### [Directions]
Please retype the lines below word for word, beginning at the line that contains "This screenshot has" and stopping after the line that contains "tree-row-label: NewProject_clone / NewProject-remote is". Leave the pictures out of your copy.

### [The data]

====

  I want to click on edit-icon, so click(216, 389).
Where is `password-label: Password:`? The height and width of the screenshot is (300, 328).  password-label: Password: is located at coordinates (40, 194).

====

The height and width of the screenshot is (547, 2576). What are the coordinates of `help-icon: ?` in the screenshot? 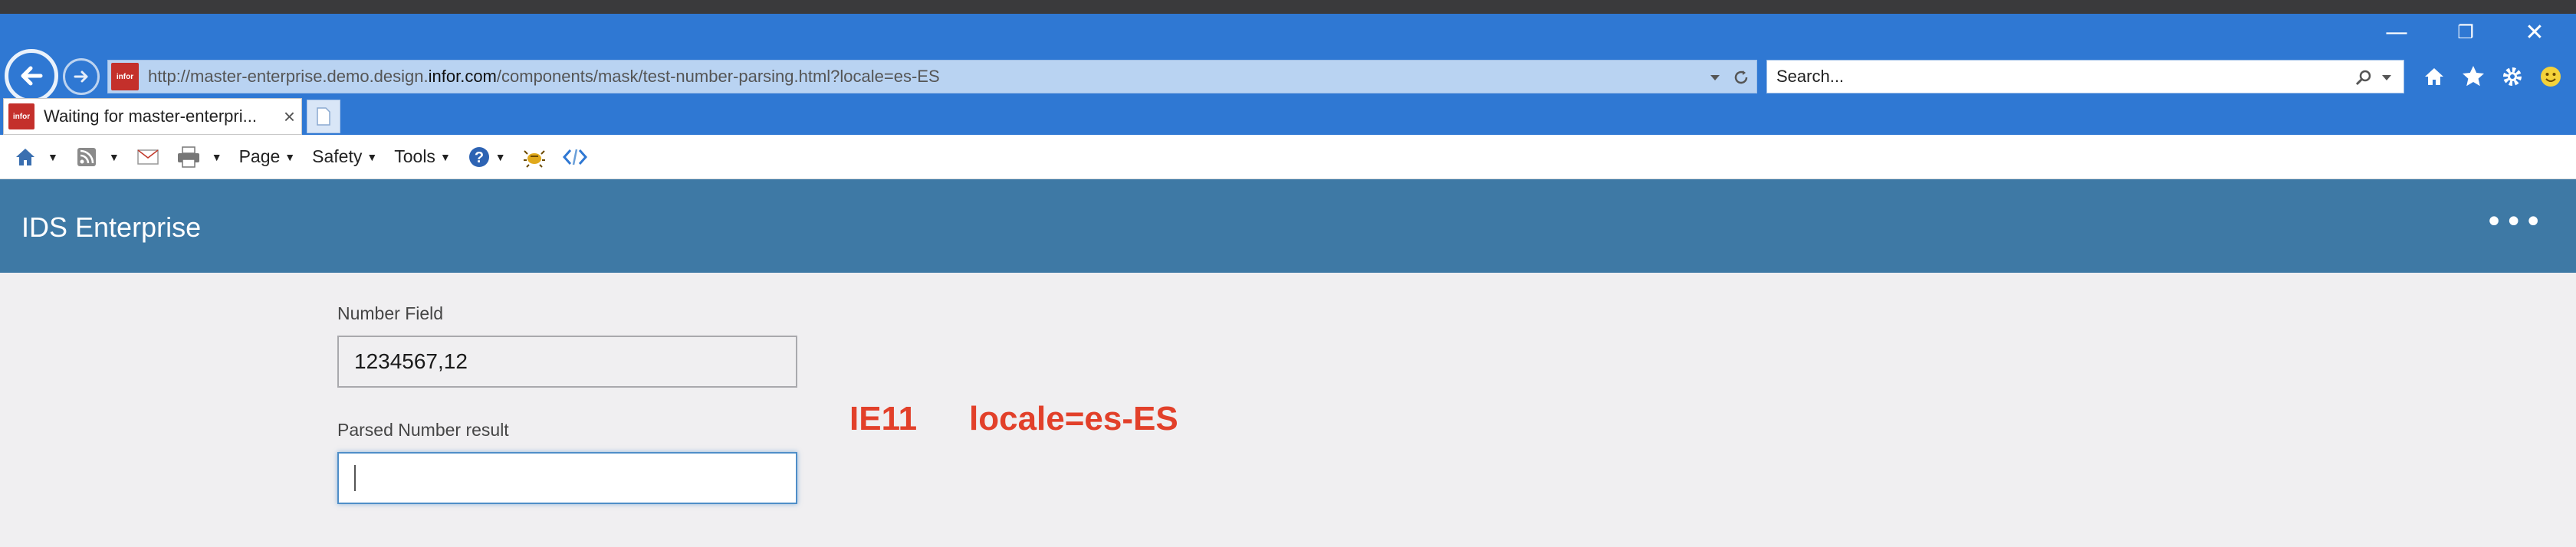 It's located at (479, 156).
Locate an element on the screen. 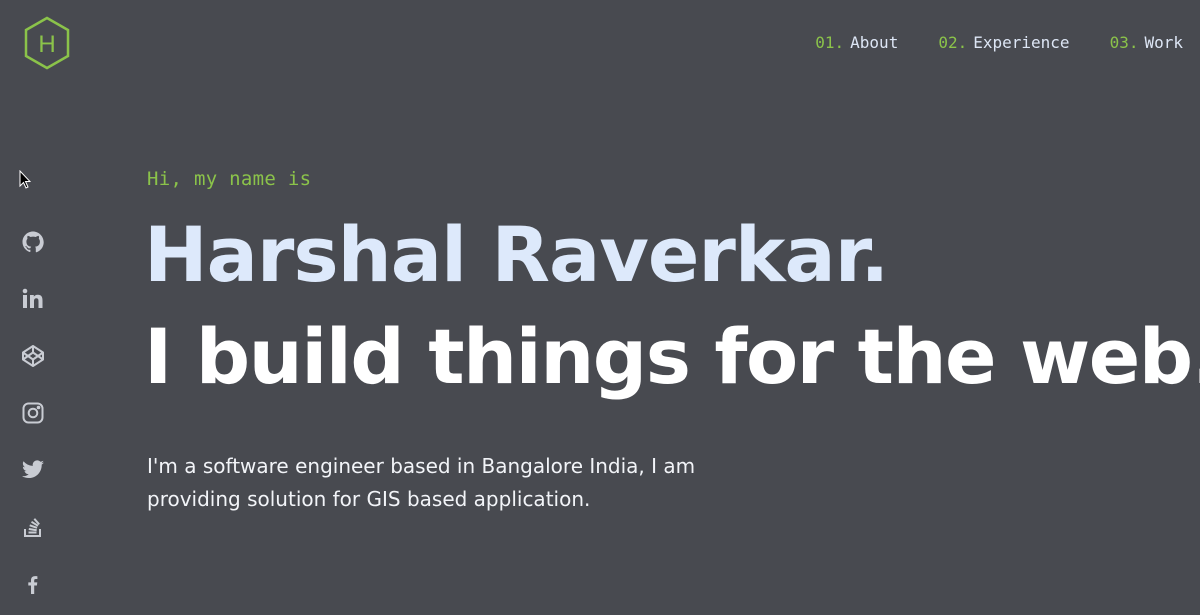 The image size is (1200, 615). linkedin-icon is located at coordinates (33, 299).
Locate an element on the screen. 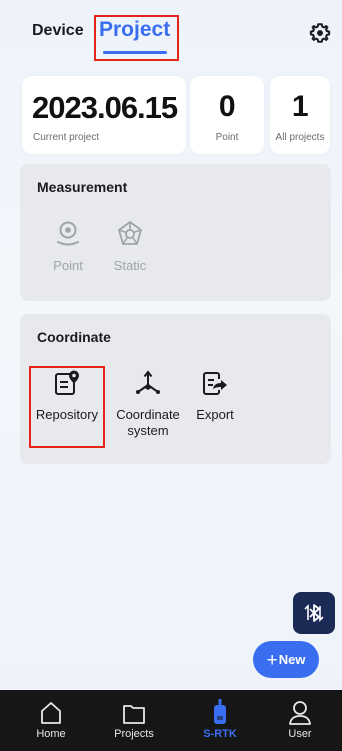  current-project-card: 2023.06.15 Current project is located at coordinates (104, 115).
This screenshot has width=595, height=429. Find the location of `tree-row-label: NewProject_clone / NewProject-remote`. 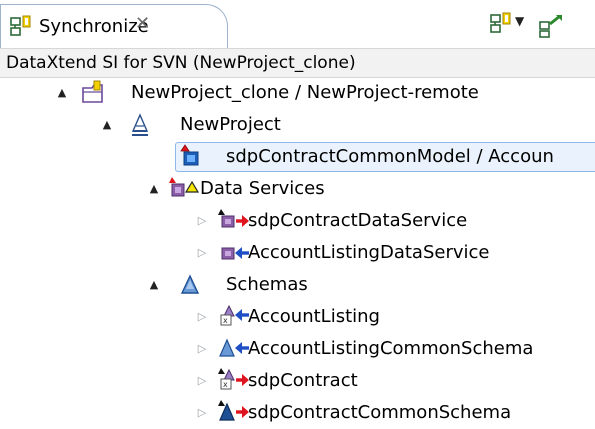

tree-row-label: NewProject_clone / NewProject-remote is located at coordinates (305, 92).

====

### [Written answer]
This screenshot has width=595, height=429. Find the location of `tree-row-label: NewProject_clone / NewProject-remote`. 

tree-row-label: NewProject_clone / NewProject-remote is located at coordinates (305, 92).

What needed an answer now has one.